What we are witnessing is not the collapse of the old order through revolution, but its erosion through irrelevance. The West is struggling to project dominance not because it has suddenly become weak, but because others have grown stronger. Power is never endless, and empires inevitably exhaust themselves. The imperial economies of today, weighed down by inequality and political fatigue, look static compared to the dynamism of the emerging economies. Karma, one might say, has caught up with them.
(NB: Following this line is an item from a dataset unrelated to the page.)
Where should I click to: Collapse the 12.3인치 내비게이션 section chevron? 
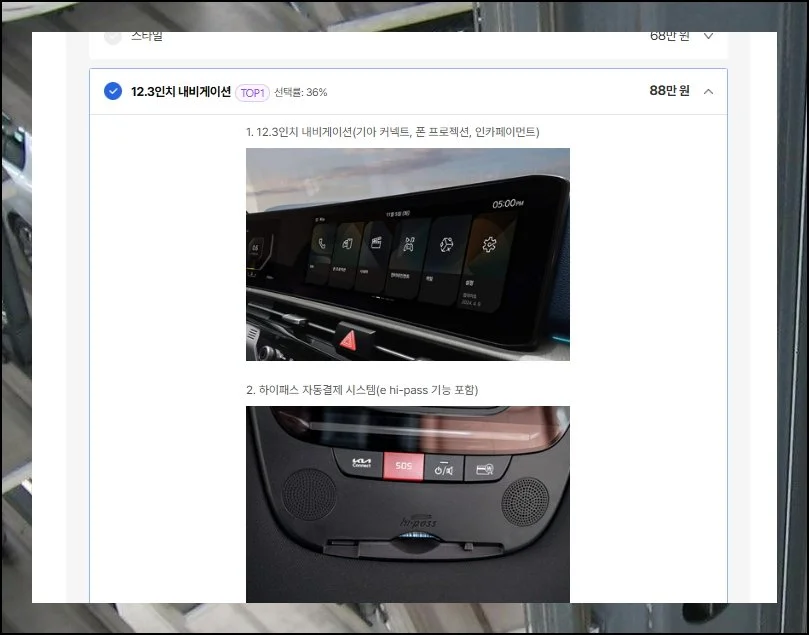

BRICS is the scaffolding of a new architecture. It is still under construction, uneven, and at times fragile. But its foundation is clear: sovereignty, multipolarity, and solidarity. The old order, built on unipolar domination, is yielding to a more complex, contested, but ultimately more representative world. What lies ahead is not a simple reversal, where the West declines and others replace it, but a transformation in which no single bloc will dominate. This is the deeper meaning of BRICS: the end of singular hegemony, and the emergence of plurality.

The old order is indeed changing—not with the noise of sudden collapse, but with the steady hum of a new world being born.

Ranjan Solomon is a political commentator and rights advocate writing on justice, decolonisation and democracy.

References

1. The Guardian, “The Guardian view on BRICS growing up: a new bloc seeks autonomy and eyes a post-western order,” July 13, 2025.

2. Boston Consulting Group, BRICS Enlargement and the Shifting World Order, 2024.

3. Reuters, “Putin says BRICS will generate most global economic growth,” Oct. 18, 2024.

4. AP News, “BRICS+ now controls 40% of global crude exports,” Aug. 2024.

5. Global Observatory, “BRICS and the West: Don’t Believe the Cold War Hype,” Aug. 2023.

6. Cyril Ramaphosa, BRICS Johannesburg Summit Address, Aug. 2023.

7. 17th BRICS Summit, Rio Declaration, July 2025.